* _課題 1_
村上春樹に関するコラムの「その佐々木マキが表紙を描き、」から「5篇が収録されているのです。」までを両端も含めて書き直し、その中の「あとがき」を「後書き」に入れ替えてください。

* _文書抜粋_
「村上春樹を読む」(6) 消えてしまった海 「1963年」へのこだわり・その1

左から『風の歌を聴け』『1973年のピンボール』『羊をめぐる冒険(上)』『カンガルー日和』

 佐々木マキの自選マンガ集『うみべのまち』が、今年7月に刊行され、版を重ねています。佐々木マキは村上春樹の初期三部作『風の歌を聴け』『1973年のピンボール』『羊をめぐる冒険』などの表紙の絵でも知られるマンガ家で、村上春樹が、その『うみべのまち』の帯に推薦の言葉を書いています。

 それによると、1960年代の後半、高校時代に神戸に住んでいた村上春樹は、新しいスタイルのコミックを興奮して読んでいて、中でも佐々木マキの作品に圧倒的な新鮮さを感じていたようです。だから最初の小説『風の歌を聴け』の単行本化が決まると、「その表紙はどうしても佐々木マキさんの絵でなくてはならなかった」と書いています。

 私も佐々木マキの新作が載るマンガ雑誌「ガロ」を楽しみにしていた1人ですし、『やっぱりおおかみ』『ムッシュ・ムニエルをごしょうかいします』『ぶたのたね』などの絵本を笑いながら読んだものです。

 その佐々木マキが表紙を描き、本の中にも佐々木マキの絵がたくさん入った村上春樹の比較的初期の本に『カンガルー日和』(1983年)という作品集があります。この本には村上春樹にしては珍しく「あとがき」がついていて、その最後に「マキさんには僕の長篇の表紙の絵をずっと描いていただいていたのだが、本文の方で一緒に仕事をしたいという念願がかなって、とても嬉しい」と記してあるのです。村上春樹が佐々木マキの作品をとても好きだったことがよくわかります。

 そして、そのあとがきは「ここに集めた23編の短かい小説?のようなもの?は81年4月から83年3月にわたって、僕がある小さな雑誌のために書きつづけたものである」と書き出されています。村上春樹自身「短かい小説?のようなもの」と記していますし、村上春樹の作品集としては、やや軽いものと受け取られているかもしれませんが、村上春樹という作家を考えていく時に、この『カンガルー日和』は、かなり重要な位置を占める作品集ではないかと、私は思っています。

 その証拠というわけではありませんが、米国で最初に刊行された村上春樹の短篇選集『象の消滅』には「四月のある晴れた朝に100パーセントの女の子に出会うことについて」と「窓」(「バート・バカラックはお好き?」を改題)の2篇が入っていますし、米国刊行2冊目の短篇選集『めくらやなぎと眠る女』では「鏡」「カンガルー日和」「かいつぶり」「スパゲティーの年に」「とんがり焼の盛衰」の5篇が収録されているのです。

 前回のコラムでは村上春樹のエッセイ集『おおきなかぶ、むずかしいアボカド 村上ラヂオ2』を取りあげ、野菜好きな村上春樹を紹介しました。そして、この『カンガルー日和』に「1963/1982年のイパネマ娘」という短篇があるのですが、その中にも野菜好きな「僕」と「女の子」が出てきます。

* _課題 2_
この後に続く行のうち、「Task: Open the camera」を含む行から「Looking at the screenshot, I should tap(232, 186).」を含む行まで（両端を含む）をそのまま引用してください。

* _提供データ_
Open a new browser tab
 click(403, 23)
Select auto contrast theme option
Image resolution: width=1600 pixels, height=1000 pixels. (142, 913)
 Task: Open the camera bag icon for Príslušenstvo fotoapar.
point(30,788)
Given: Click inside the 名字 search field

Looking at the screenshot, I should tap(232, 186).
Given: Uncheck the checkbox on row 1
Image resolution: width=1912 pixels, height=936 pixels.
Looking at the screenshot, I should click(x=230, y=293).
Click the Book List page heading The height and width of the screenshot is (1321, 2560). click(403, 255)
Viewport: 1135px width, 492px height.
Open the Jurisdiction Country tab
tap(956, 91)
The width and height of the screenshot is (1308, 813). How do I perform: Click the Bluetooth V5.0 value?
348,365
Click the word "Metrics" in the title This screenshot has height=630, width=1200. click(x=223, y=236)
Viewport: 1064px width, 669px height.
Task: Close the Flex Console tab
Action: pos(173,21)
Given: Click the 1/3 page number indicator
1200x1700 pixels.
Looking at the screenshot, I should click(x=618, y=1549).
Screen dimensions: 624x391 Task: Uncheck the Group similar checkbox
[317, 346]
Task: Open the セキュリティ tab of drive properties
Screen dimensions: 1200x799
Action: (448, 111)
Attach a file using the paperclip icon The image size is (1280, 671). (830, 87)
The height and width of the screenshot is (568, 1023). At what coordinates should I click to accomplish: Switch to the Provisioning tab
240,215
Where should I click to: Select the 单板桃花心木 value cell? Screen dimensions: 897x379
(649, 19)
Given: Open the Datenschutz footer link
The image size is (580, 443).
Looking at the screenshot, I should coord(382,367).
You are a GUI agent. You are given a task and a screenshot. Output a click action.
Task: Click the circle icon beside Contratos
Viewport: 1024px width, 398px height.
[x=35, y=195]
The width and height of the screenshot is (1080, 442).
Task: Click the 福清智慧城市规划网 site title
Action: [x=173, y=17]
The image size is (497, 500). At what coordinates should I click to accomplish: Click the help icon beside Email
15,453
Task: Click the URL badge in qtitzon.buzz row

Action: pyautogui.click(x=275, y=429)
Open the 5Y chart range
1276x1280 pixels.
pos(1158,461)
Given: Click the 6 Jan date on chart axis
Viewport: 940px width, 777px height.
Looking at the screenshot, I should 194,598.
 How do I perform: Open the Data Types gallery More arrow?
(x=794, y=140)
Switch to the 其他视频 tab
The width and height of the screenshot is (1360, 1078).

* _期待される出力 1_
その佐々木マキが表紙を描き、本の中にも佐々木マキの絵がたくさん入った村上春樹の比較的初期の本に『カンガルー日和』(1983年)という作品集があります。この本には村上春樹にしては珍しく「後書き」がついていて、その最後に「マキさんには僕の長篇の表紙の絵をずっと描いていただいていたのだが、本文の方で一緒に仕事をしたいという念願がかなって、とても嬉しい」と記してあるのです。村上春樹が佐々木マキの作品をとても好きだったことがよくわかります。

 そして、その後書きは「ここに集めた23編の短かい小説?のようなもの?は81年4月から83年3月にわたって、僕がある小さな雑誌のために書きつづけたものである」と書き出されています。村上春樹自身「短かい小説?のようなもの」と記していますし、村上春樹の作品集としては、やや軽いものと受け取られているかもしれませんが、村上春樹という作家を考えていく時に、この『カンガルー日和』は、かなり重要な位置を占める作品集ではないかと、私は思っています。

 その証拠というわけではありませんが、米国で最初に刊行された村上春樹の短篇選集『象の消滅』には「四月のある晴れた朝に100パーセントの女の子に出会うことについて」と「窓」(「バート・バカラックはお好き?」を改題)の2篇が入っていますし、米国刊行2冊目の短篇選集『めくらやなぎと眠る女』では「鏡」「カンガルー日和」「かいつぶり」「スパゲティーの年に」「とんがり焼の盛衰」の5篇が収録されているのです。

* _期待される出力 2_
 Task: Open the camera bag icon for Príslušenstvo fotoapar.
point(30,788)
Given: Click inside the 名字 search field

Looking at the screenshot, I should tap(232, 186).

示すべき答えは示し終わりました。